Programmed death receptor 1 (PD‐1) ligand Fc fusion proteins reduce T‐cell proliferation in vitro independently of PD‐1

Abstract

AbstractProgrammed death receptor 1 (PD‐1) is an inhibitory receptor on T cells shown to restrain T‐cell proliferation. PD‐1 immune checkpoint blockade has emerged as a highly promising approach in cancer treatment. Much of our understanding of the function of PD‐1 is derived from in vitro T‐cell activation assays. Here we set out to further investigate how T cells integrate inhibitory signals such as PD‐1 in vitro using the PD‐1 agonist, PD‐1 ligand 1 (PD‐L1) fusion protein (PD‐L1.Fc), coimmobilized alongside anti‐CD3 agonist monoclonal antibody (mAb) on plates to deliver PD‐1 signals to wild‐type and PD‐1−/− CD8+ T cells. Surprisingly, we found that the PD‐L1.Fc fusion protein inhibited T‐cell proliferation independently of PD‐1. This PD‐L1.Fc inhibition was observed in the presence and absence of CD28 and interleukin‐2 signaling. Binding of PD‐L1.Fc was restricted to PD‐1–expressing T cells and thus inhibition was not mediated by the interaction of PD‐L1.Fc with CD80 or other yet unknown binding partners. Furthermore, a similar PD‐1–independent reduction of T‐cell proliferation was observed with plate‐bound PD‐L2.Fc. Hence, our results suggest that the coimmobilization of PD‐1 ligand fusion proteins with anti‐CD3 mAb leads to a reduction of T‐cell engagement with plate‐bound anti‐CD3 mAb.
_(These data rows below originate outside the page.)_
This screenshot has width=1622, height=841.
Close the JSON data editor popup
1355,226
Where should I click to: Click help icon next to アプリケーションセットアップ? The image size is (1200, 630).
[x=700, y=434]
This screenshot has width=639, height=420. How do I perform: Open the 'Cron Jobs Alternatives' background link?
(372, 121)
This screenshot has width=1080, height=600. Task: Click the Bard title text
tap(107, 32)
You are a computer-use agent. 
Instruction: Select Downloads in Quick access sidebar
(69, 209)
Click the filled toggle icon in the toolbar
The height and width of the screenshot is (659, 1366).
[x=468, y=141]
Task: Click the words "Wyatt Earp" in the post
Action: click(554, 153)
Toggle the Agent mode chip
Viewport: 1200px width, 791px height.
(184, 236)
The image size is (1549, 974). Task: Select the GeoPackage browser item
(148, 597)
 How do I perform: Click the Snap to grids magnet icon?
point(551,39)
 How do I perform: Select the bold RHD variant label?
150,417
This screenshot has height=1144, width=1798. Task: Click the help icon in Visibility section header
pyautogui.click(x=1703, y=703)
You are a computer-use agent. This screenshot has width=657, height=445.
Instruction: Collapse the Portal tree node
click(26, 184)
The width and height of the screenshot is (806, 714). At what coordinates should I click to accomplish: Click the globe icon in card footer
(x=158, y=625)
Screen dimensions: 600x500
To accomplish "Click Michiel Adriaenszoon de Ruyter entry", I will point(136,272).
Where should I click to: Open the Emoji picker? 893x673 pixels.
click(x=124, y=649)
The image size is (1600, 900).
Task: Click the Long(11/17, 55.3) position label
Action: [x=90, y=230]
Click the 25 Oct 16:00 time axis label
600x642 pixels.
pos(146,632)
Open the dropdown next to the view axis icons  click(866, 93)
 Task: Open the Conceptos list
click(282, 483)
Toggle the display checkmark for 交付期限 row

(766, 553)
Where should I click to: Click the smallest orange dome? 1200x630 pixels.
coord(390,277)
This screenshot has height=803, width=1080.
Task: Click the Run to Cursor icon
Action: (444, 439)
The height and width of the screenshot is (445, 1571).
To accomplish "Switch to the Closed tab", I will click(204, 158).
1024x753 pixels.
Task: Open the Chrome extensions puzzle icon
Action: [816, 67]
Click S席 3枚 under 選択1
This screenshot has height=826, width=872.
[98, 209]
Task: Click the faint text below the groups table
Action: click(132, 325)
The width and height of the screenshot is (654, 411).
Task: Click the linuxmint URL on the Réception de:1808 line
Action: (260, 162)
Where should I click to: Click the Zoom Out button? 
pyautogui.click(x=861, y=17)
This study demonstrates a nonspecific mechanism of T‐cell inhibition when PD‐L1.Fc or PD‐L2.Fc fusion proteins are delivered in a plate‐bound coimmobilization assay and highlights the importance of careful optimization of assay systems and reagents when interpreting their influence on T‐cell proliferation.